Les extensions et les annexes des constructions à usage d’habitation
Les bâtiments d'habitation existants et les habitations créées par changements de destination suite à l’approbation du PLUi, peuvent faire l'objet d'extensions ou d'annexes, dès lors que ces extensions ou annexes ne compromettent pas l'activité agricole ou la qualité paysagère du site. A cet effet, les extensions et annexes devront respecter les règles d’urbanisme ci-dessous
La création d’annexes et l’extension des annexes existantes à la date d’approbation du PLUi sont autorisées à condition :
- Que l’opération projetée ne crée pas ou ne devienne pas un logement supplémentaire,
- de se situer à moins de 30 mètres en tout point de la construction principale à laquelle elle se rattache et sur l’unité foncière. Cette condition ne s’applique pour les extensions d’annexes.

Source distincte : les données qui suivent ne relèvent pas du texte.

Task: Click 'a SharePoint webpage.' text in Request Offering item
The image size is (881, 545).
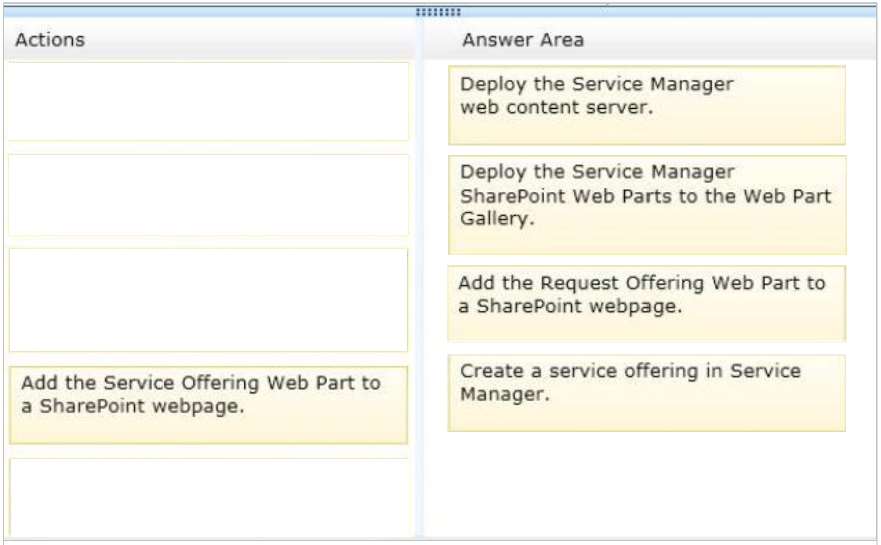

- que l’emprise au sol cumulée des annexes ainsi que leurs extensions ne dépasse pas 50 m² à compter de la date d’approbation du présent PLUi (10/02/2020),
- que l’emprise au sol d’une annexe, ou l’extension d’une annexe existante, ne dépasse pas 40 m² à compter de la date d’approbation du présent PLUi (10/02/2020),
- l’emprise au sol maximale des piscines (bassin) ne devra pas excéder 50m²,
- l’emprise au sol générée par la création d’un abri de piscine (sur le bassin) soit inférieure à 85 m² (surface du bassin de maximum 50 m² comprise).
L’adaptation, la réfection et l’extension mesurée de la construction principale à usage d’habitation est autorisée à condition :
- que l’extension mesurée ne s’implante pas au sein d’un périmètre de réciprocité ou n’aggrave un périmètre de réciprocité (respect des inter-distances)
- que cette extension ne conduise pas à la création d’un logement supplémentaire
- que la superficie de l’extension se limite à :
- 50 % de l’emprise au sol totale de la construction à la date d’approbation de la modification n°2 du PLUi pour les constructions dont l’emprise au sol est inférieure à 100 m²,
- 30% de l’emprise au sol totale de la construction principale à la date d’approbation de la modification n°2 du PLUi pour les constructions dont l’emprise au sol est comprise entre 100 m² et 180m²,
- 20% de l’emprise au sol totale de la construction principale à la date d’approbation de la modification n°2 du PLUi pour les constructions dont l’emprise au sol est supérieure à 181 m².